__PROVIDED RECORDS__.
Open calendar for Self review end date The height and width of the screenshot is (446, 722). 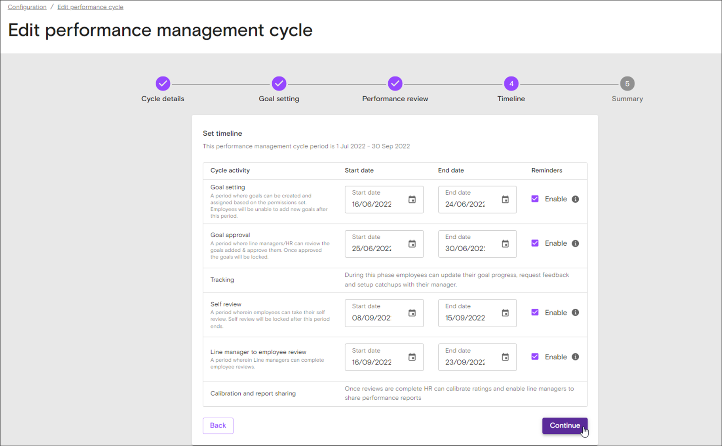point(505,313)
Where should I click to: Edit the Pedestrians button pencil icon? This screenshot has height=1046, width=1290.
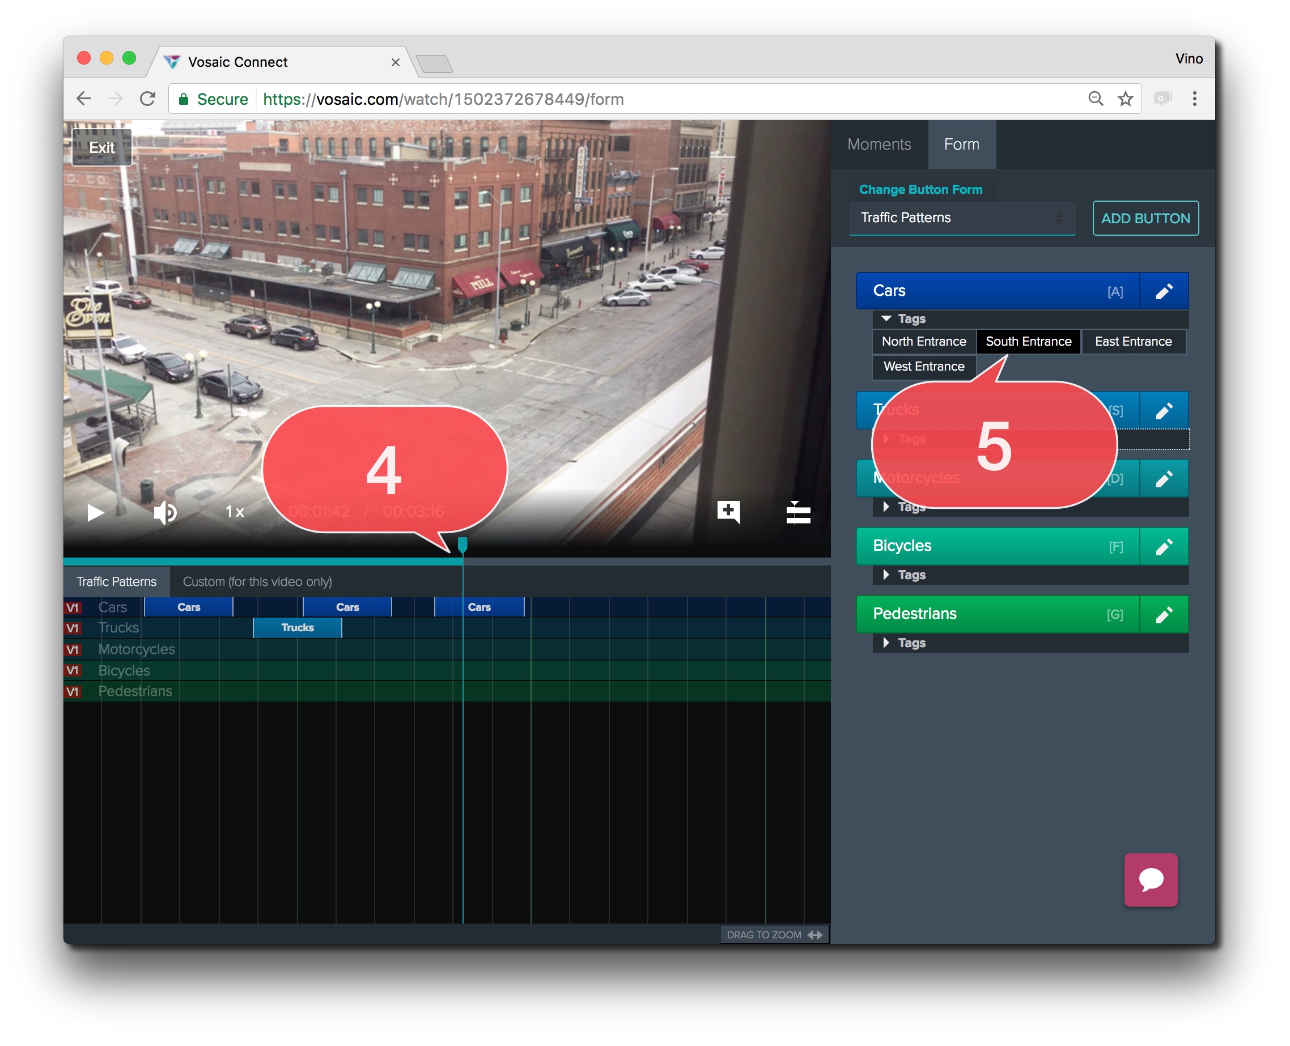click(1164, 615)
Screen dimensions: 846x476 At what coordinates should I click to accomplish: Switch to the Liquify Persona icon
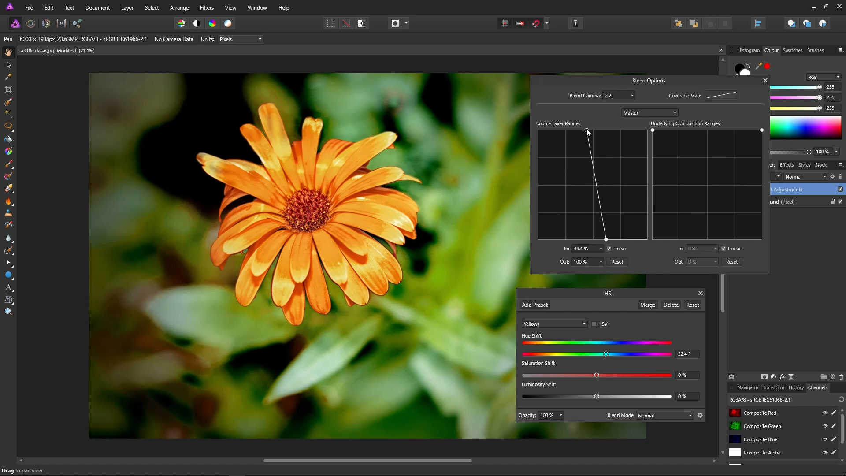click(31, 23)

__THE PROBLEM__. Using the listing above, copy every line from the line containing "Screen dimensions: 846x476" through the last one, both included, and no other lines. Pictures stay out.

__ANSWER SPACE__.
Screen dimensions: 846x476 At what coordinates should I click to accomplish: Switch to the Liquify Persona icon
click(31, 23)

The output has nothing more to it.